Interview Prompt
Design Coupon and Discount Engine.
Clarifying Questions (ask before designing)
| Question | Why it matters |
|---|---|
| Which of these is highest priority: Rule engine, Stacking policies, Redemption limits (atomic counter)? | Forces scope negotiation — senior candidates trim before drawing boxes. |
| What scale should we design for — DAU, QPS, data volume? | Drives every capacity decision; shows structured thinking. |
| What are the read vs write patterns on the critical path? | Determines caching, DB choice, and replication topology. |
| What consistency and durability guarantees are required? | Separates strong-consistency paths from eventual ones — a senior differentiator. |
Scope
In scope
- Rule engine
- Stacking policies
- Redemption limits (atomic counter)
- Coupon code generation
- Capacity estimation with shown math
Out of scope (state explicitly)
- Full catalog/search infrastructure (#12)
- Payment checkout flow (#24)
- Fraud and abuse ML pipelines
Assumptions
- Clarify scale (DAU, QPS, data volume) for coupon discount engine in the first 5 minutes
- Standard reliability target 99.9%–99.99% unless problem implies higher (payments, booking)
- Managed cloud services (RDS, S3, Kafka, Redis) are acceptable building blocks
These foundational concepts underpin the patterns used in this problem. Review them before deep-diving into component-level trade-offs.
- Create coupons: Percentage off, fixed amount, BOGO, free shipping, tiered discounts
- Apply coupons: Validate and apply coupon code at checkout
- Auto-apply promotions: Automatic discounts (site-wide sales, category discounts) without code
- Stacking rules: Define which coupons can combine (stackable vs exclusive)
- Eligibility rules: Target by user segment, purchase history, cart value, product category, first-time buyer
- Usage limits: Per-coupon limit (10,000 total), per-user limit (1 per customer), time-bound
- Coupon generation: Bulk generate unique codes for campaigns (100K codes)
- Analytics: Track redemption rates, revenue impact, popular coupons
- Low Latency: Coupon validation in < 50 ms (in checkout critical path)
- Strong Consistency: Usage count must be accurate: no over-redemption
- Scale: 100K+ active coupons, 10M+ redemptions/day
- Availability: 99.99%: coupon failure blocks checkout
- Fraud Resistant: Prevent coupon abuse (sharing, scripted redemption)
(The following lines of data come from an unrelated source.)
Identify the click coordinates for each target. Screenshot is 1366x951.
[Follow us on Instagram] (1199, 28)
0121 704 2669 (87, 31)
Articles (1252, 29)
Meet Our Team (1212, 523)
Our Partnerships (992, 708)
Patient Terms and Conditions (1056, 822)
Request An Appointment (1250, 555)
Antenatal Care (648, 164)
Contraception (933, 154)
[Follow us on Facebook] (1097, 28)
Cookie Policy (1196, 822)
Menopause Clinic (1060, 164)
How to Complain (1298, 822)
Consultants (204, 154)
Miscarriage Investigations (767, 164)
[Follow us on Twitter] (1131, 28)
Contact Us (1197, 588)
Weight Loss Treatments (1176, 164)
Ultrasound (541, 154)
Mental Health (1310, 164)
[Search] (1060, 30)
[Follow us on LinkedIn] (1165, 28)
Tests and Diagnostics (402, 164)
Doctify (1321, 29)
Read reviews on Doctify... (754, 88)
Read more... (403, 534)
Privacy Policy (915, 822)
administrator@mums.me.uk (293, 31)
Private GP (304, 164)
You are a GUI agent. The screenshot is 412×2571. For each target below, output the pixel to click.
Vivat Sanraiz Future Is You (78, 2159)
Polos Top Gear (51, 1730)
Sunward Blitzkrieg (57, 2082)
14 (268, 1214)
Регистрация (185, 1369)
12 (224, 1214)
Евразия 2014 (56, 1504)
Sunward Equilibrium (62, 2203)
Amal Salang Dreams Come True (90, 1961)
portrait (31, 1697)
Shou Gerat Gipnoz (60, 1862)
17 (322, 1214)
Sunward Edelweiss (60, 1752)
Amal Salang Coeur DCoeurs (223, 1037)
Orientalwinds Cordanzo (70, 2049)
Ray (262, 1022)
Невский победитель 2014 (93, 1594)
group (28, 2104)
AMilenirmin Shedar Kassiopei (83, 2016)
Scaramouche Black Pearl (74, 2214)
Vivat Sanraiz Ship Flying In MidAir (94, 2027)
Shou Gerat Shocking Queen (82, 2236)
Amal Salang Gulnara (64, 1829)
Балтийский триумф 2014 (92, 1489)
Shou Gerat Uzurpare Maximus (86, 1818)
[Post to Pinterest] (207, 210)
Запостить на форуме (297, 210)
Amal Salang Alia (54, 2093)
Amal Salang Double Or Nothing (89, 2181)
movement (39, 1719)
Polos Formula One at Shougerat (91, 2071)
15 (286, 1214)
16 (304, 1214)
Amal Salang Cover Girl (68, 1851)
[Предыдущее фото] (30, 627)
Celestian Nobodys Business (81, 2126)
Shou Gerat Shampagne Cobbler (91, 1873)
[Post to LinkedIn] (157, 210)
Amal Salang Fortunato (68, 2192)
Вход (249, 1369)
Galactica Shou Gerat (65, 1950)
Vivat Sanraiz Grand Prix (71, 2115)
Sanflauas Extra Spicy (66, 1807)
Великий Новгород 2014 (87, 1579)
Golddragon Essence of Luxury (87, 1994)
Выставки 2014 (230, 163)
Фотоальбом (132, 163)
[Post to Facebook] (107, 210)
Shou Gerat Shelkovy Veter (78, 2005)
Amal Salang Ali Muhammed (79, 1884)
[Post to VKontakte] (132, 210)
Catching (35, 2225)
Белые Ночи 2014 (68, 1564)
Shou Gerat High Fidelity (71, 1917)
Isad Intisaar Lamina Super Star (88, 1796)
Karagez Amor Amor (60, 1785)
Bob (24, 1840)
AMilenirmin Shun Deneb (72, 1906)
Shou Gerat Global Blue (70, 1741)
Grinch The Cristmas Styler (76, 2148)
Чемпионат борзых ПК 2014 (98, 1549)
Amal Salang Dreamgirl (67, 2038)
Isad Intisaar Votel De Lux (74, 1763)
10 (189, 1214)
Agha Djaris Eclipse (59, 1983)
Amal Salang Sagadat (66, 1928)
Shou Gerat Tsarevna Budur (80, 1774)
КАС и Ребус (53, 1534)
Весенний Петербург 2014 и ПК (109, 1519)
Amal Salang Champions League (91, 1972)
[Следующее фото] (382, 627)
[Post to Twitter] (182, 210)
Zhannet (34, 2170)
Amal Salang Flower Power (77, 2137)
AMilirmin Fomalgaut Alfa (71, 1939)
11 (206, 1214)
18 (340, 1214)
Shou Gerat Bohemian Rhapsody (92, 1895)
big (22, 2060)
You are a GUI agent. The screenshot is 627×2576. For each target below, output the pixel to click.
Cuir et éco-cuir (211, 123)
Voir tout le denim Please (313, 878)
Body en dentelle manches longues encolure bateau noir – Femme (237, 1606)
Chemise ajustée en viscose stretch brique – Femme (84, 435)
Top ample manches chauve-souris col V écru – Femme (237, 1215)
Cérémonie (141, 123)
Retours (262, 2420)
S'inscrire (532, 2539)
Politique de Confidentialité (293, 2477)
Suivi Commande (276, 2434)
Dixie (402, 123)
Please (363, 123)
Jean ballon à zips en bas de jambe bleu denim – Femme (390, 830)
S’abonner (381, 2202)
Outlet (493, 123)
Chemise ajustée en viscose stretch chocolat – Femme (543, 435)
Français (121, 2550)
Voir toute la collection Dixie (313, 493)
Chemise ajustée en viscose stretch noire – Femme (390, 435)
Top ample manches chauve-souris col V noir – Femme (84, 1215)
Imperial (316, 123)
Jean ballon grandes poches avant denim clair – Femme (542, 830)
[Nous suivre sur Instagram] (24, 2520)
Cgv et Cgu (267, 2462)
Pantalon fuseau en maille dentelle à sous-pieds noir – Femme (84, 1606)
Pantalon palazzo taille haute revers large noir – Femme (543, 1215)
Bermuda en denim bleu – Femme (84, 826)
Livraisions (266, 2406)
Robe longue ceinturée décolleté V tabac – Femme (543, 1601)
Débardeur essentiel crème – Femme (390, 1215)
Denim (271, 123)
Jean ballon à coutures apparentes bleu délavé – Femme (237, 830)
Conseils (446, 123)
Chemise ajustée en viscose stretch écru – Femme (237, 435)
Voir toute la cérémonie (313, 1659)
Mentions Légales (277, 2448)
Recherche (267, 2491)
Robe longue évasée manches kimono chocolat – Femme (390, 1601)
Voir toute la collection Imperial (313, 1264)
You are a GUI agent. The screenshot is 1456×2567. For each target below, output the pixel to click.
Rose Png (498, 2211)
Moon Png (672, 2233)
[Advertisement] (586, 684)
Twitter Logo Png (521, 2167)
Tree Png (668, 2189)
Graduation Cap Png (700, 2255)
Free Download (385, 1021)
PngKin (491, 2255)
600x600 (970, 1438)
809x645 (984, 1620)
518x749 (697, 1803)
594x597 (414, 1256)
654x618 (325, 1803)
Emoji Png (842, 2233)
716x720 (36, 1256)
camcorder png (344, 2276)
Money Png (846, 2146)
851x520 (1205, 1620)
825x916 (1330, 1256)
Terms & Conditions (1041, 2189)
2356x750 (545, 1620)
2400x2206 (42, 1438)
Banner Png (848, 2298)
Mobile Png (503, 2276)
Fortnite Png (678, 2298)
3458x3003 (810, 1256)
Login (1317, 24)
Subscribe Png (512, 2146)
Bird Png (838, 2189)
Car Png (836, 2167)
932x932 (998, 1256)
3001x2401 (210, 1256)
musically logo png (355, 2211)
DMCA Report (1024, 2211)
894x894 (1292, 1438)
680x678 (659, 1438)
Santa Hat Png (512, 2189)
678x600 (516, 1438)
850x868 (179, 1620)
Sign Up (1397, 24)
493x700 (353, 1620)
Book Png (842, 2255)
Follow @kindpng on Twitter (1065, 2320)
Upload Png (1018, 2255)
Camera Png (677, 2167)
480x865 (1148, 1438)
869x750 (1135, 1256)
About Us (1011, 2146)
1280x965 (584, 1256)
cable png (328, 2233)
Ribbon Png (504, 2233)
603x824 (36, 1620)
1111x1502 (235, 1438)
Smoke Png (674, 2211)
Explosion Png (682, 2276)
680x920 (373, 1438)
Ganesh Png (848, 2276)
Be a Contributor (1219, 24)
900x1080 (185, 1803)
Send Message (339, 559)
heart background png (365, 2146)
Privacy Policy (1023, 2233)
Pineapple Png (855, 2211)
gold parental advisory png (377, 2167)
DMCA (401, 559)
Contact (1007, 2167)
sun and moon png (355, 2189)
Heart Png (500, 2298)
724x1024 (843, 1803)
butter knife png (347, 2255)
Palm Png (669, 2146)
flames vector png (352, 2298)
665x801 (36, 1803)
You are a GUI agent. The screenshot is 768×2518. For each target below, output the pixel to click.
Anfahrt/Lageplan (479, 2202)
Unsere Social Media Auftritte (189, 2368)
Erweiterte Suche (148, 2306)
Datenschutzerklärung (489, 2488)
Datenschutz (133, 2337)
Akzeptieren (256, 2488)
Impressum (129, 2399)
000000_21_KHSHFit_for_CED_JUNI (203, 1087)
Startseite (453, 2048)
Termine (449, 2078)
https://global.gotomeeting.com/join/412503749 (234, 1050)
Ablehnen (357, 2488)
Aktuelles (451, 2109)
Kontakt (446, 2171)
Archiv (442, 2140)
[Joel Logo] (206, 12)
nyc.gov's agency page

| Metric | Calculation | Value |
|---|---|---|
| Active coupons | Given | 100K |
| Coupon validation / sec | Derived from daily volume ÷ 86400 (+ peak factor) | 5K |
| Redemptions / day | Given (assumption documented in value) | 10M |
| Bulk code generation | Given | Up to 1M codes per campaign |
Coupon Rule Engine
Coupons have complex eligibility rules. Validation must be fast (in checkout path): lookup coupon, check validity period, check usage limits via Redis atomic INCR, evaluate conditions against cart.
Coupon definition:
{
"coupon_id": "SUMMER25",
"type": "percentage",
"value": 25,
"conditions": {
"min_cart_value": 100.00,
"eligible_categories": ["electronics", "clothing"],
"eligible_user_segments": ["premium_members"],
"first_purchase_only": false,
"max_uses_total": 10000,
"max_uses_per_user": 1,
"valid_from": "2026-03-01",
"valid_to": "2026-03-31",
"stackable": false,
"excluded_skus": ["SKU-GIFT-CARD"]
},
"discount_cap": 50.00
}
Validation flow:
1. Lookup coupon: Redis cache or PostgreSQL
2. Check validity period: valid_from <= NOW <= valid_to
3. Check total usage: Redis INCR coupon_usage:{coupon_id}
4. Check per-user usage: Redis GET user_coupon:{user_id}:{coupon_id}
5. Evaluate conditions against cart
6. If all pass -> calculate discount and return
Discount calculation:
percentage: discount = min(cart_subtotal * value/100, discount_cap)
fixed: discount = min(value, cart_subtotal)
bogo: discount = price of cheapest qualifying item
tiered: spend $100 get $10 off, spend $200 get $30 off
free_shipping: discount = shipping_costStacking Rules
User applies two coupons: "SUMMER25" (25% off) + "FREESHIP" (free shipping)
Stacking policies:
1. No stacking: only one coupon per order (simplest, Amazon's approach)
2. Category stacking: one coupon per category (percentage + shipping OK)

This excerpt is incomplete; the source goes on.